The New Valamo Monastery is now an active centre of the Orthodox religious life and culture in Finland and welcomes visitors throughout the year.

History

The relocation of the monastery
In 1939, during the Winter War, some 190 monks from the Valamo Monastery in Karelia were evacuated from their old abode on a group of islands in Lake Ladoga in the Viipuri Province to present Eastern Finland. The old Valamo Monastery was occupied by the armed forces of the Soviet Union quite soon after the outbreak of the Winter War.

After a temporary dwelling place the monks decided to settle down in Heinävesi in Eastern Finland. The choice fell on a mansion in Papinniemi, Heinävesi, after the monks had found there, quite surprisingly, an icon of St. Sergius and St. Herman of Valaam, the founders of the monastery in the 12th century. The monks considered this to be a sign from God. Having received evacuees from the Konevsky (Konevitsa) and Pechenga (Petsamo) monasteries, it is now the only monastery for men of the Finnish Orthodox Church.

2012 Fire

In March 2012, there was a fire in the old main building of Papinniemi estate, which also served as the first main building of the monastery. The building had been built in 1840. The attic of the building was destroyed in the fire. It had been used as a storage space, and there were no valuables in it. All the valuable artefacts from the lower floors had been successfully removed during the fire, with the exception of the furniture. The furnaces of the building has been in poor condition, and their use had been prohibited for several years. However, one of the furnaces had been used for heating, and in a police investigation it was found that the fire had started from the cracks of the chimney. A couple of foreign extraction, who had been living in the building, were prosecuted in the Southern Savo Local Court. The court did not find sufficient evidence to back the claim that the furnace had been used for heating. The case was tried in December 2012.

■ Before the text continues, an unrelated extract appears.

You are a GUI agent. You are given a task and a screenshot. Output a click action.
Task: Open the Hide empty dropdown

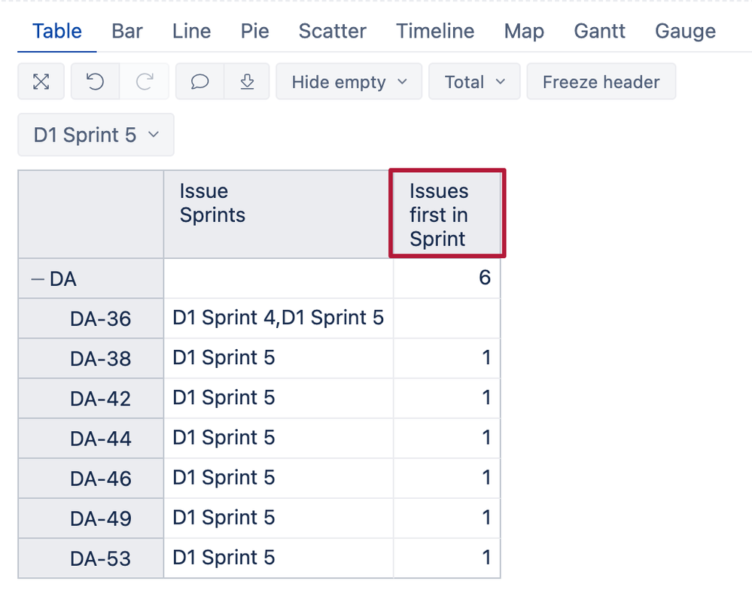pyautogui.click(x=349, y=82)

The damages of the monastery amounted up to 1,6 million Euros. The State of Finland was ordered to pay some of the expenses of the man who had been accused of causing the fire.

The miracle-working icons of Valamo 
The best-known miracle-working icons at Valamo are those of the Mother of God of Konevitsa and the Mother of God of Valamo, both located in the main church.

Monastery activities and economy

Economy
The monks of the New Valamo Monastery live a communal life of spirituality founded in the Ascetic tradition of the Orthodox Church. According to the ancient tradition, the monastery should support itself fully. At present, the main source of livelihood for the New Valamo Monastery is tourism: over 160,000 people visit the monastery each year, and all of the revenue goes directly to wards the maintenance and development of the premises.

As a result of the financial crises 2008 the monastery too has had to face some financial challenges. This has led to for example co-determination procedures. During 2003-2013 the financial reports of the monastery have shown a surplus in two years. 2012 the result was positive mainly because 2012 the monastery received insurance reimbursements due to the fire incident in its main building.

2013 the monastery had debts of one million euros, and annual turnover reaching approximately 2,5m euro. The distillery operations of Valamo have shown healthy results every year, for example 2014 a surplus of 89.000 euros.

Monastery's distillery
The Christian faith is linked by tradition to wine and other alcoholic beverages. Alcoholic beverage making skills have been preserved and passed down within monastery wall for centuries. This tradition continues at the New Valamo Monastery.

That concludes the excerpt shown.